## Problem requirements
Each line containing the word "width" must be copied from the material below.
= Beginning of Section =
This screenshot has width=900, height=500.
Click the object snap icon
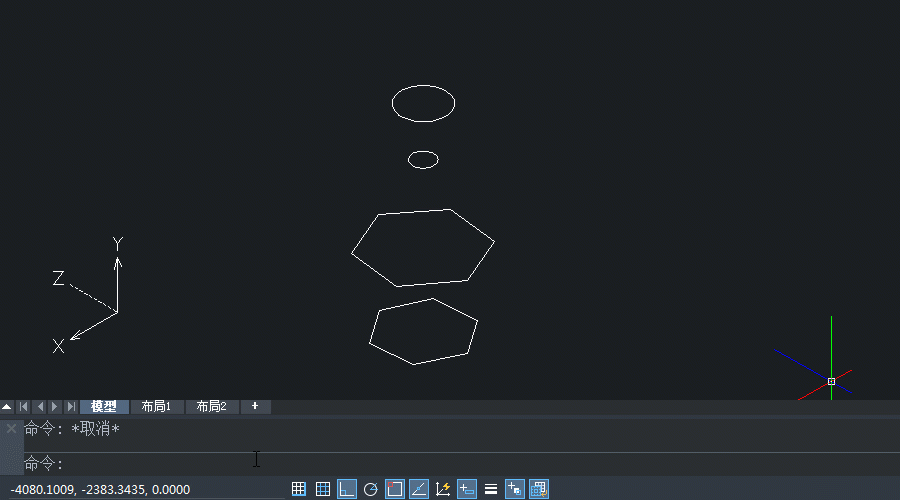(395, 489)
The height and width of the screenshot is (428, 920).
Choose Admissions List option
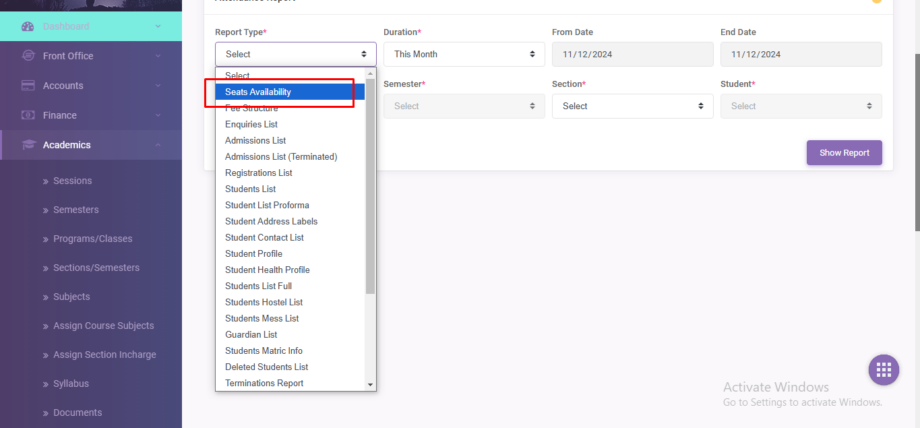coord(255,141)

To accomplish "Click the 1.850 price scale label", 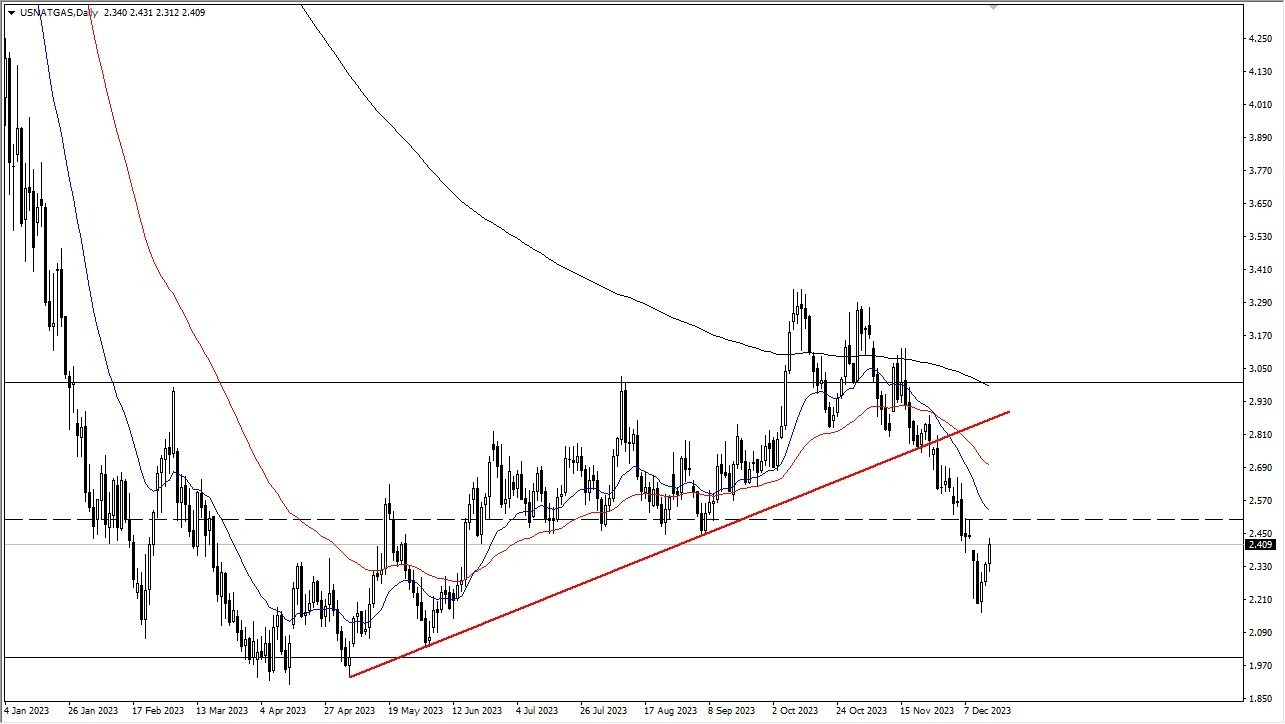I will 1259,699.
= End of Section =
## Finished exercise
This screenshot has width=900, height=500.
The height and width of the screenshot is (428, 920).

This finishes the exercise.